Que voulez-vous dire par là ?

À part.

Toujours à rabâcher de ma fille !… Cependant il ne m’a pas reconnu d’abord ; il m’a dit que j’étais un marchand de poisson. Il n’y est plus ! il n’y est plus ! et, de fait, dans ma jeunesse, l’amour m’a réduit à une extrémité bien voisine de celle-ci. Parlons-lui encore… Que lisez-vous là, monseigneur ?

HAMLET.

Des mots, des mots, des mots, des mots.

POLONIUS.

De quoi est-il question, monseigneur ?

HAMLET.

Entre qui ?

POLONIUS.

Je demande de quoi il est question dans ce que vous lisez, monseigneur !

HAMLET.

De calomnies, monsieur ! Ce coquin de satiriste dit que les vieux hommes ont la barbe grise et la figure ridée ; que leurs yeux jettent une ambre, épaisse comme la gomme du prunier ; qu’ils ont une abondante disette d’esprit, ainsi que des jarrets très-faibles.
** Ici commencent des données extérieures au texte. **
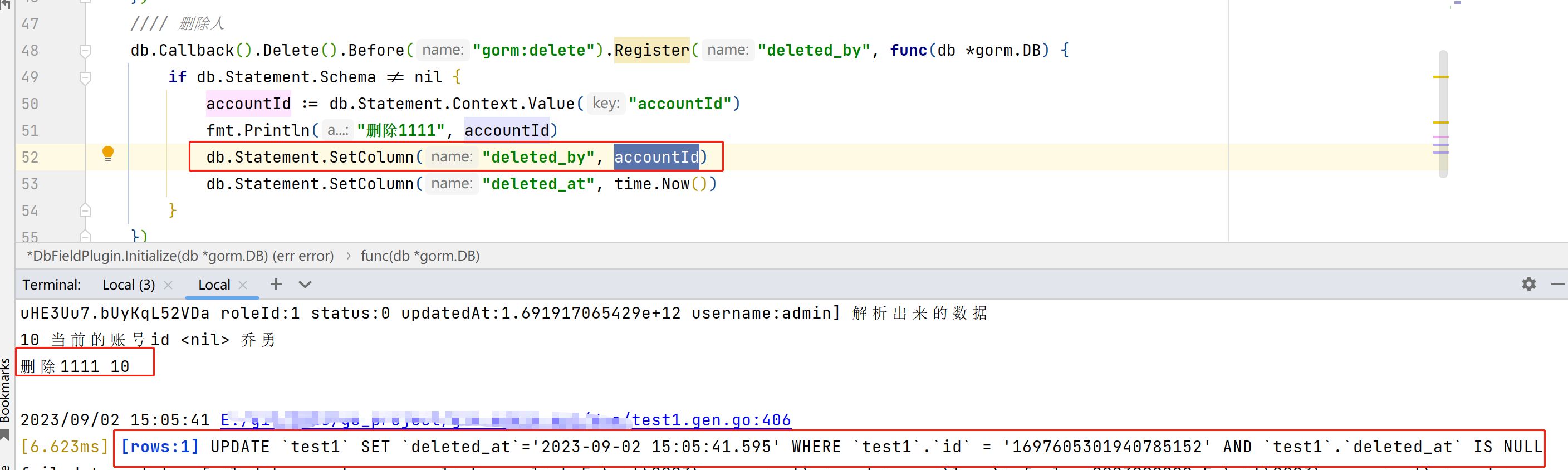Viewport: 1568px width, 470px height.
Task: Collapse the if block at line 49
Action: (x=85, y=77)
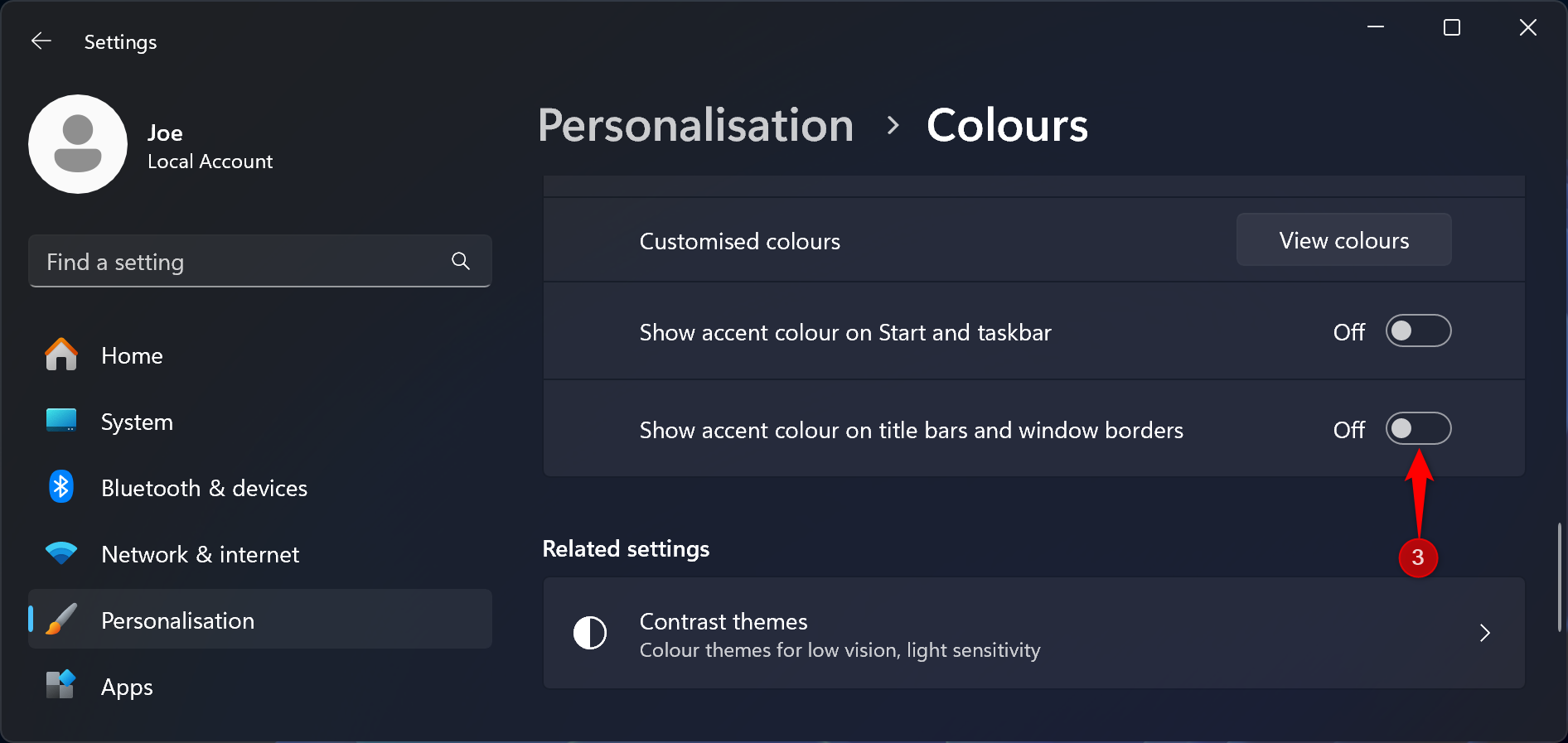Click the Home house icon

[x=61, y=355]
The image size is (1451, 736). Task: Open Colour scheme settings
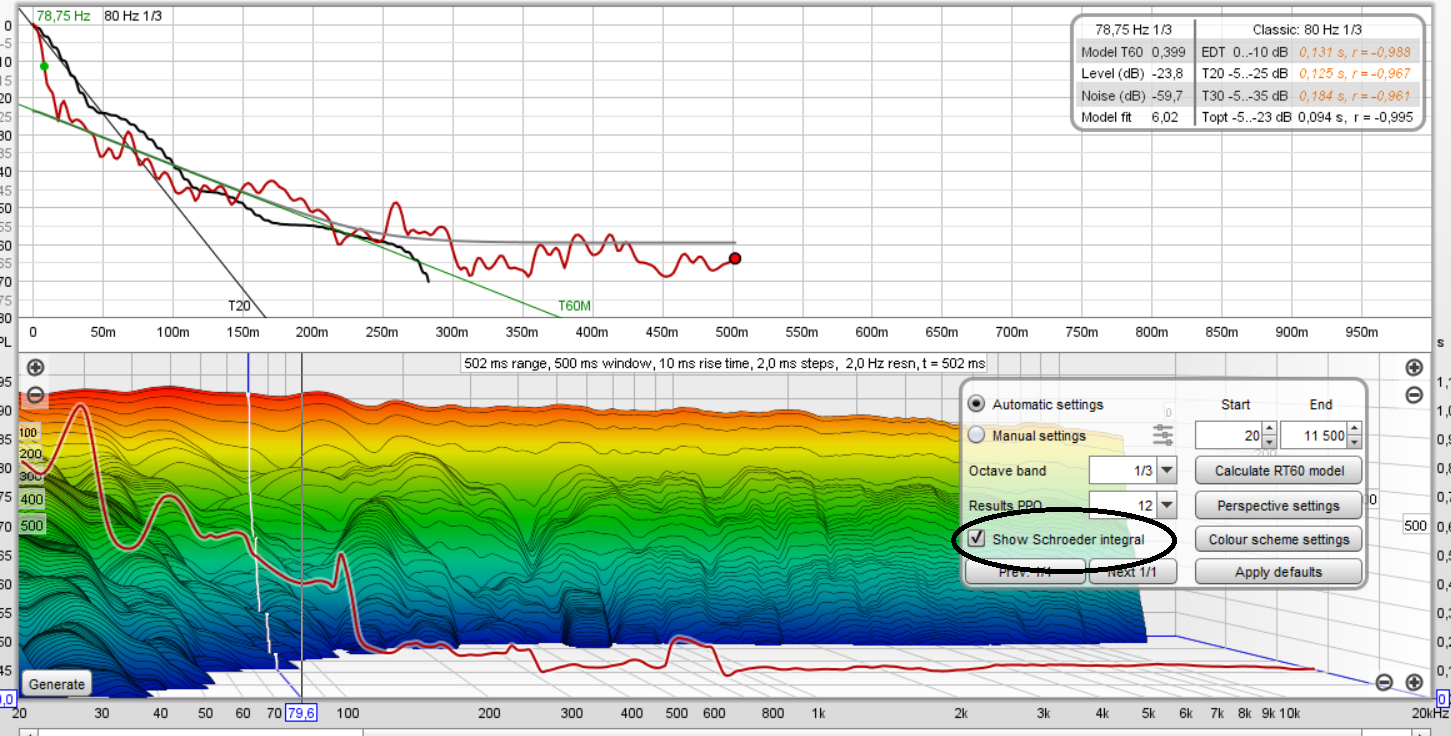click(1278, 539)
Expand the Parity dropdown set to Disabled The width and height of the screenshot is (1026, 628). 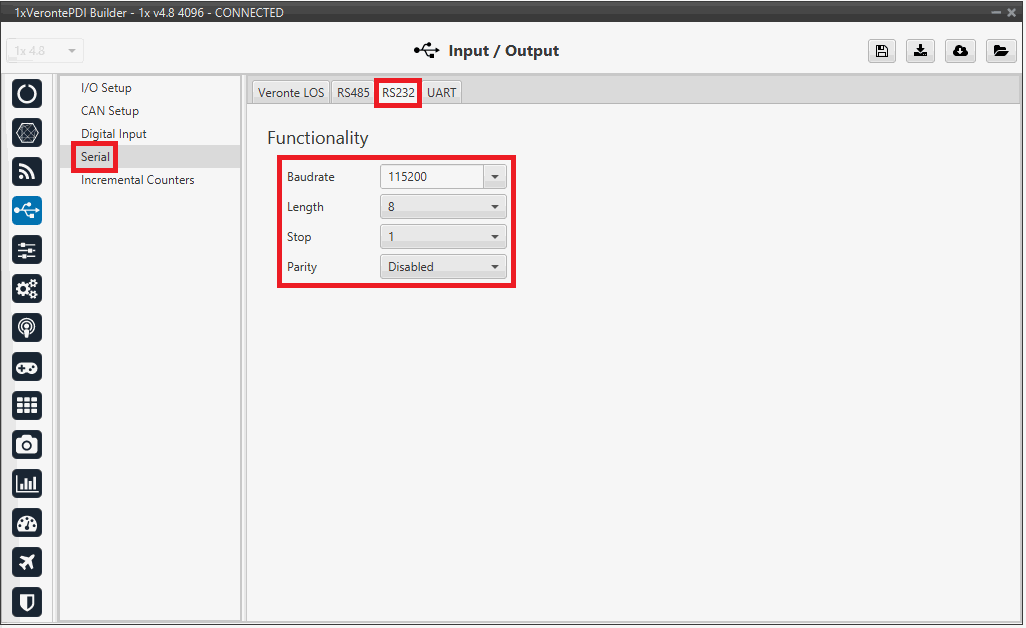tap(443, 267)
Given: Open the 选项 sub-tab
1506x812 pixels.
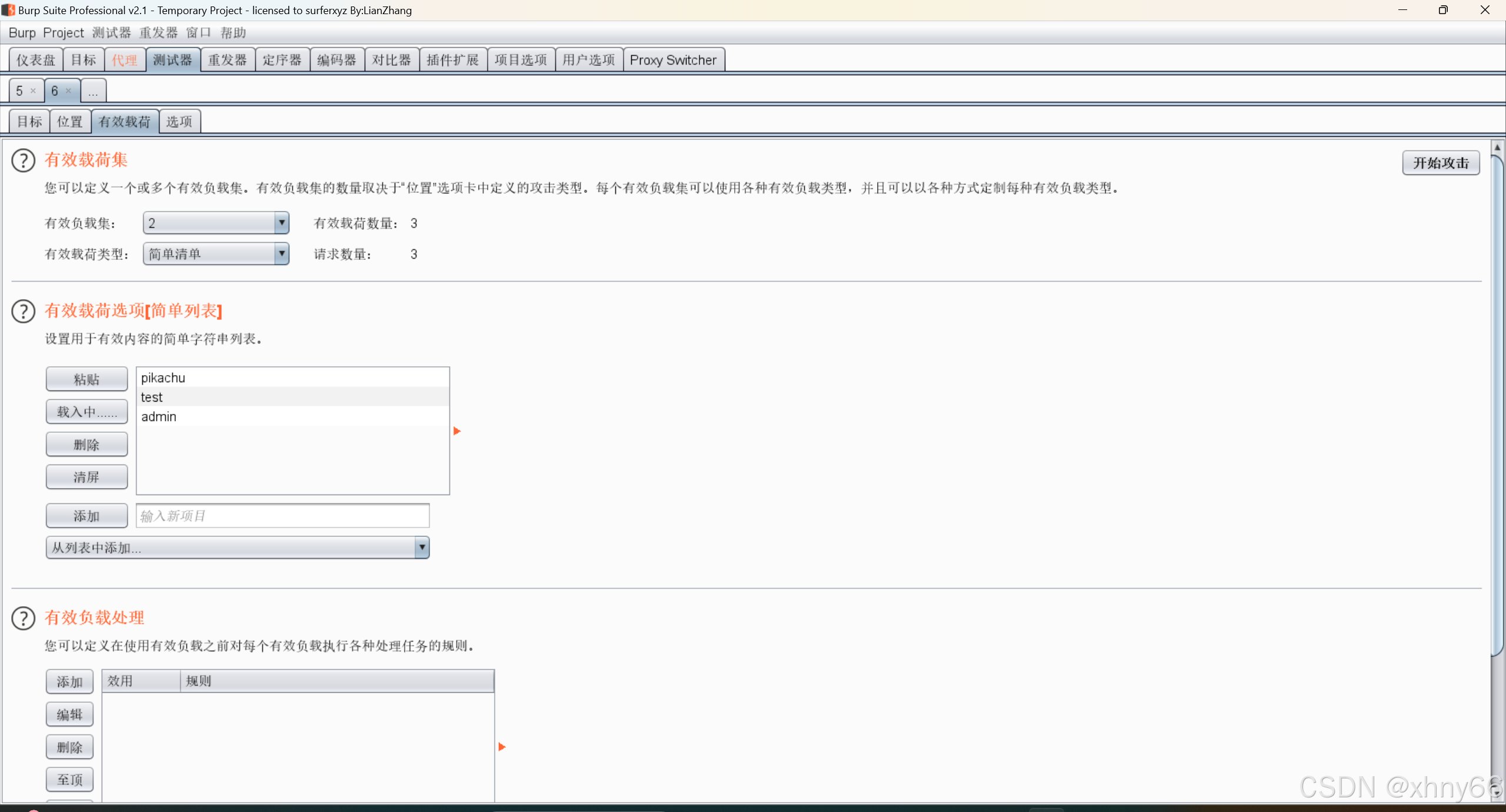Looking at the screenshot, I should pos(179,122).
Toutes choses, monsieur, que je crois de toute ma puissance et de tout mon pouvoir, mais que je regarde comme inconvenant d’imprimer ainsi : car vous-même, monsieur, vous auriez le même âge que moi, si, comme une écrevisse, vous pouviez marcher à reculons.

POLONIUS, à part.

Quoique ce soit de la folie, il y a pourtant là de la suite.

Haut.

Irez-vous changer d’air, monseigneur ?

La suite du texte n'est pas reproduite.